On Thu, Feb 29, 2024 at 11:26 AM Evgeny Karpov
<evgeny.kar...@microsoft.com> wrote:
>
> Monday, February 26, 2024 2:30 AM
> NightStrike wrote:
>
> > To be clear, because of the refactoring, it will affect x86/x64 Windows 
> > targets.
> > Can you do a testsuite run before and after and see that it doesn't get 
> > worse?
> > The full testsuite for all languages for Windows isn't in great shape, but 
> > it's not
> > awful.  Some languages, like Rust and Fortran, have ~10 FAILs.  C and C++ 
> > have
> > several thousand.
> >
> > In particular, there are quite a few testsuite test FAILs regarding MS ABI 
> > that
> > hopefully do not get worse.
> >
>
> Thank you for bringing it up! Our CI will be extended to test the x64
> mingw target and calculate a delta, starting from patch series v2.

Thanks.  You should probably include x86 also, at least for all the
areas that overlap.  I would like to compare my own test results with
yours when you have that ready.

You can send test results to the gcc mailing list setup for this
purpose: https://gcc.gnu.org/mailman/listinfo/gcc-testresults, and
there are scripts in contrib/ to help automate the process.  I
personally stopped, because the clusters I used had their mail sending
capabilities cut off, but I'm working on fixing that.

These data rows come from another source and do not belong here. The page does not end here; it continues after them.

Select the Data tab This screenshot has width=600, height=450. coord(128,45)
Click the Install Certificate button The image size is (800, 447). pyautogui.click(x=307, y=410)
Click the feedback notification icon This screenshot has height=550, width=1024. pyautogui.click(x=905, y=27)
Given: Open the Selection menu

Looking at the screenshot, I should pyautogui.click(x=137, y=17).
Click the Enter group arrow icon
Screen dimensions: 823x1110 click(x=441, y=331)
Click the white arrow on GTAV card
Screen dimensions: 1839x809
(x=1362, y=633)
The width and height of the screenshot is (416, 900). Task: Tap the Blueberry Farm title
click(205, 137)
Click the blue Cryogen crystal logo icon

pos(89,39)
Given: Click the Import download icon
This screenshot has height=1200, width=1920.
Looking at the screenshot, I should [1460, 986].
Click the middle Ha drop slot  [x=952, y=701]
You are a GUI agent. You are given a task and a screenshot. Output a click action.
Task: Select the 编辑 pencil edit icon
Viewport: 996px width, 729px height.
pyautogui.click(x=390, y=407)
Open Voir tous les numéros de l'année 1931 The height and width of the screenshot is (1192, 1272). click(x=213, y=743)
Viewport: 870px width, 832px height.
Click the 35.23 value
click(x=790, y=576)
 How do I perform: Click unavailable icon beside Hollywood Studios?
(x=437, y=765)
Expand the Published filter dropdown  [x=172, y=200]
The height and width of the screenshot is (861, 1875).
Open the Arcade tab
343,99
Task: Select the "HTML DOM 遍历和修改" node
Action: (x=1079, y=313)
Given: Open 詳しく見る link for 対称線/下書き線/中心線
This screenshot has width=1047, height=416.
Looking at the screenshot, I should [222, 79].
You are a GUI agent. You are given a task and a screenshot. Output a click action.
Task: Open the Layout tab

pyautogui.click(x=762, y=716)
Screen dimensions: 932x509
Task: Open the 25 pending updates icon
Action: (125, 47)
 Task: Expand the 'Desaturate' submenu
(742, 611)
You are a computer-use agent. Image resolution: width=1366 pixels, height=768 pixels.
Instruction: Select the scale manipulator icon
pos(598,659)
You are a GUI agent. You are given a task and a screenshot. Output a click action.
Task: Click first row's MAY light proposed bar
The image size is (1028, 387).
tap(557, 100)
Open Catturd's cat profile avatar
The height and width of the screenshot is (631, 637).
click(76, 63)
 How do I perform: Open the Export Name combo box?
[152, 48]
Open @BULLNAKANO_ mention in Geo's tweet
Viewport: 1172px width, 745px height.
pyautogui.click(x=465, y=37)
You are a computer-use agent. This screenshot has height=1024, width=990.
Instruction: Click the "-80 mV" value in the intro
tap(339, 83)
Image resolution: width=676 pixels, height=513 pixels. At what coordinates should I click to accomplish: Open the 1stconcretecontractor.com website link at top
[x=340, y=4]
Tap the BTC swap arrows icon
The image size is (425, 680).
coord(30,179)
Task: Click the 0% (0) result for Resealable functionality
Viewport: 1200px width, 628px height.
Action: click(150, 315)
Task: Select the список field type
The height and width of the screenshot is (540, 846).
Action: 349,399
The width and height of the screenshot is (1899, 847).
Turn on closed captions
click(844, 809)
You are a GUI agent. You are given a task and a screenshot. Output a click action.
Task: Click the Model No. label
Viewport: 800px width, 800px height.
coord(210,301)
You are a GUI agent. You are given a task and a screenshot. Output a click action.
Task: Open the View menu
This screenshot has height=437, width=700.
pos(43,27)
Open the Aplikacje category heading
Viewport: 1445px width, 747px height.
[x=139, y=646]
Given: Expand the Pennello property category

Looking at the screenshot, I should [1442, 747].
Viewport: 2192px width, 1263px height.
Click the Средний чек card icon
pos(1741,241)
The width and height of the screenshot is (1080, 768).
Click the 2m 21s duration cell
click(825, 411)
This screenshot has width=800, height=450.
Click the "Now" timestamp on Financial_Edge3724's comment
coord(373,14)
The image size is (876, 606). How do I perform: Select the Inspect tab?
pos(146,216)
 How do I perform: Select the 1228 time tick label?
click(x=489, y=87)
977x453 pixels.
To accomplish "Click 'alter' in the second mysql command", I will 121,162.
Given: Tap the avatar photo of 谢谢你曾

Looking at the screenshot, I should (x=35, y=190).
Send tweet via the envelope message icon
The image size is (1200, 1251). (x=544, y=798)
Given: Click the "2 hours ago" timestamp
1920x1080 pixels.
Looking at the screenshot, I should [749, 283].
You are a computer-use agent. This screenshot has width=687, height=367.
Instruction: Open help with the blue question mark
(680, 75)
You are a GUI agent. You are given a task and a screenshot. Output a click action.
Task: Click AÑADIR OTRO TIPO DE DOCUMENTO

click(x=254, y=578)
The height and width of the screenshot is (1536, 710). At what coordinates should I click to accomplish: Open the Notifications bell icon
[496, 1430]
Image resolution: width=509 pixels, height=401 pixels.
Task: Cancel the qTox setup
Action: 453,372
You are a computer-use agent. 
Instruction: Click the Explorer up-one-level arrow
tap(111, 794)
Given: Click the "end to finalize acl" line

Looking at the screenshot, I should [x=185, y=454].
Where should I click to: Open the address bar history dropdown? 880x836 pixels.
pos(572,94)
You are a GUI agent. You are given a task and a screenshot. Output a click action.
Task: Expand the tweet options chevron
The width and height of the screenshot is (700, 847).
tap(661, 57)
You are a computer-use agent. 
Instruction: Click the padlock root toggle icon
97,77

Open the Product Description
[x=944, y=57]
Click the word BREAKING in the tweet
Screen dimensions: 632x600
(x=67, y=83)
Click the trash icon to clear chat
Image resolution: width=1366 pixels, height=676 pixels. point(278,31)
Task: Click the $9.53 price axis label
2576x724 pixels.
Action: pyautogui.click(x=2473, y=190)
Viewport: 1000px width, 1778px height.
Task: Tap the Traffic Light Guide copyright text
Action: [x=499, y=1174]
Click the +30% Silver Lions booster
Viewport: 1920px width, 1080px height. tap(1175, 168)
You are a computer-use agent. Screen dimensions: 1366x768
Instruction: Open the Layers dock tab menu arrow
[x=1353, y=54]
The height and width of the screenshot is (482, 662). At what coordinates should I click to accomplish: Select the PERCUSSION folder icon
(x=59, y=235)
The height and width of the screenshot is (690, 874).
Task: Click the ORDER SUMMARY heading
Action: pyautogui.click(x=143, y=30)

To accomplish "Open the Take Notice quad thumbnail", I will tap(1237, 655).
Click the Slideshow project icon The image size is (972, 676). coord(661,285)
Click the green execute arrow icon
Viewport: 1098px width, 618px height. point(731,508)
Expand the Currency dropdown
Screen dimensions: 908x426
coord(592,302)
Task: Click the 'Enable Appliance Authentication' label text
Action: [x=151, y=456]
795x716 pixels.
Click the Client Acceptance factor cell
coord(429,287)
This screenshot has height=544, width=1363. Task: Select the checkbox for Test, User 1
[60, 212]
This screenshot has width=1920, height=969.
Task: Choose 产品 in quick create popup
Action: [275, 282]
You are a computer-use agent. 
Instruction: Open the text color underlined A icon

> > Lastly, I don't think I see in the current patch series where you add new
> > testsuite coverage for aarch64-specific bits.  I probably missed it, so 
> > feel free to
> > helpfully correct me there :)  I'd be curious to see how the tests were 
> > written to
> > take into account target differences (using for example the dejagnu feature
> > procs) and other nuances.
>
> Tests have not been added yet. This does not mean they do not exist
> or are not used. They are implemented and used in our CI, and will be
> contributed to the aarch64-w64-mingw32 target in the next patch
> series.
> https://github.com/Windows-on-ARM-Experiments/mingw-woarm64-build/tree/main/tests

Awesome!  These tests look like they are handled by your own custom
test harness, so hopefully it won't be too difficult to convert it all
to dejagnu.  Honestly, the sooner you do that, the better, because the
task is going to balloon.  You'll find that Deja offers all kinds of
neat and useful features that allow you to test all kinds of things,
so it'll result in better coverage in the end.